● Problem to work on:
Print, exactly as written, the line in the entries below that contains "This screenshot has width=501, height=292." and every line after it up to and including the last. Omit pictures.
[Opening Input records section]
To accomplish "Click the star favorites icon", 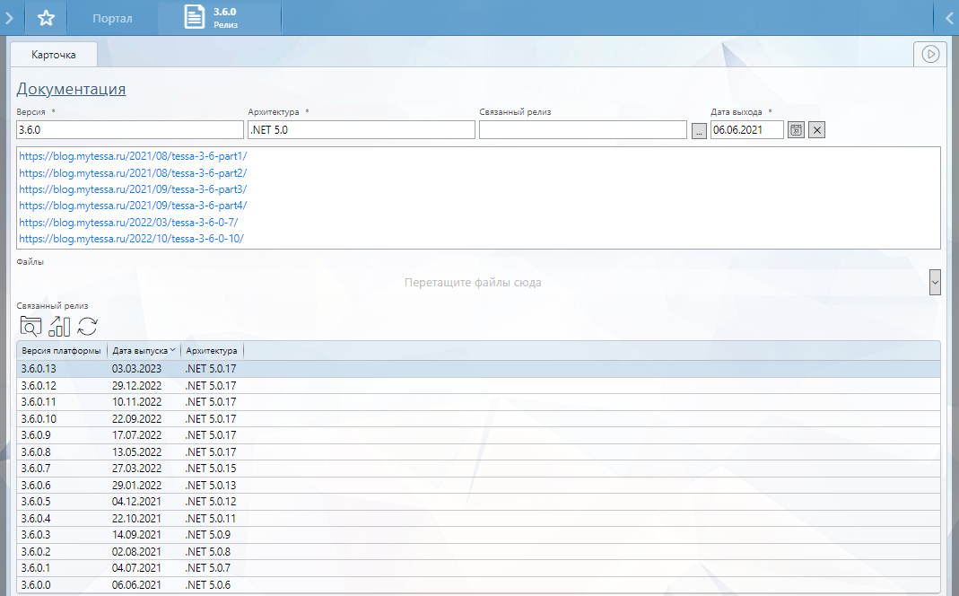I will 47,18.
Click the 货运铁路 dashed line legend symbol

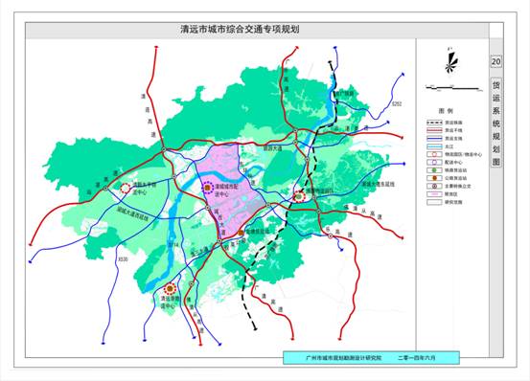point(434,123)
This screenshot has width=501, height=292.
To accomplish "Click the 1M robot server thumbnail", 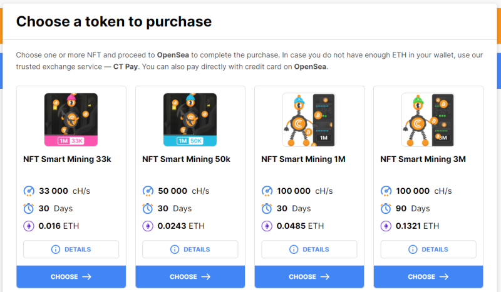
[Closing Input records section]
● Task solution:
This screenshot has width=501, height=292.
To accomplish "Click the 1M robot server thumbnail", 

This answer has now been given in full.